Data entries
+-------+

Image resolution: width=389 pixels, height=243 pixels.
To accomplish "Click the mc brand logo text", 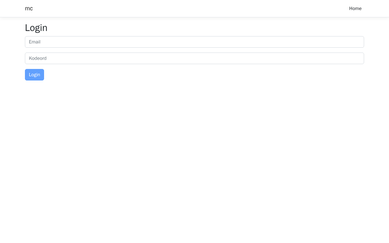I will click(29, 9).
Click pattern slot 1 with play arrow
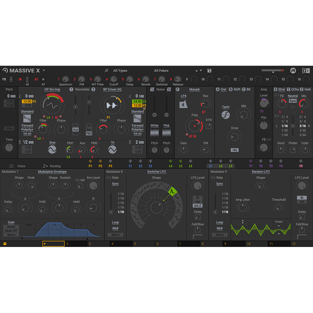Screen dimensions: 313x313 pos(53,243)
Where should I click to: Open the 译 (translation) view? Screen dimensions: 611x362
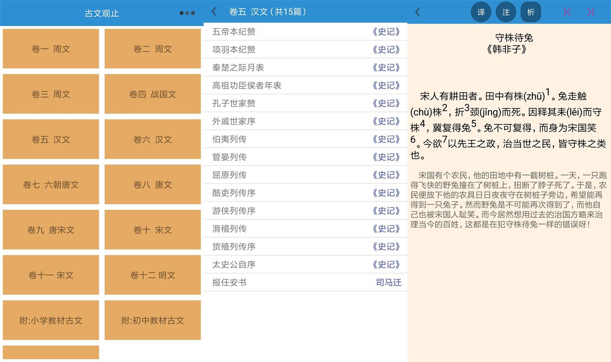coord(481,12)
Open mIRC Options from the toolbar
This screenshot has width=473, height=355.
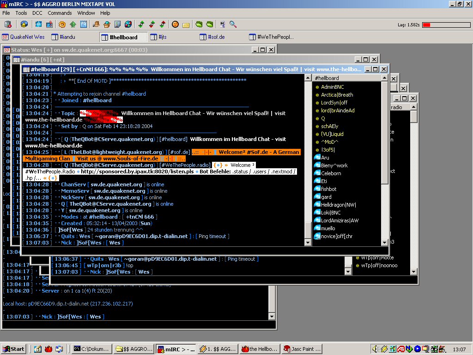pos(24,24)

+-------+

Set problem - Please convert the entries, starting with the line containing "Where should I" and running through the last entry, into a two-column CSV with the columns "instruction" and "location", one row per entry. Put each entry's text and its answer in separate quoted fields, replace line breaks with spaces, and leave out the pictures.

Full output -
instruction,location
"Where should I click to: Open the 译 (translation) view? Screen dimensions: 611x362","coord(481,12)"
"Open mIRC Options from the toolbar This screenshot has width=473, height=355.","pos(24,24)"